(Data):
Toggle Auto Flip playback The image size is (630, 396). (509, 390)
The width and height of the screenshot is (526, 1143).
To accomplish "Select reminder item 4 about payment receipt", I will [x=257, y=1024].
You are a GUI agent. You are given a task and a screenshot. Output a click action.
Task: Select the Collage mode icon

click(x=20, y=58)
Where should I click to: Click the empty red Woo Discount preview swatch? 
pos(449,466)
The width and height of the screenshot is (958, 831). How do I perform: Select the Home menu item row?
---
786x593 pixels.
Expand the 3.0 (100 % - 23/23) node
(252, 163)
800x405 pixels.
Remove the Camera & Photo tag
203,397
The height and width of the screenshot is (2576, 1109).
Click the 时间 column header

(Work required):
Arrange everything in the material above as a numbered list, from the line containing "Where should I" down to the line containing "The width and height of the screenshot is (958, 831).", both included, leaving out any blank lines.

(Worked solution):
1. Where should I click to: Click the empty red Woo Discount preview swatch? 
2. pos(449,466)
3. The width and height of the screenshot is (958, 831). How do I perform: Select the Home menu item row?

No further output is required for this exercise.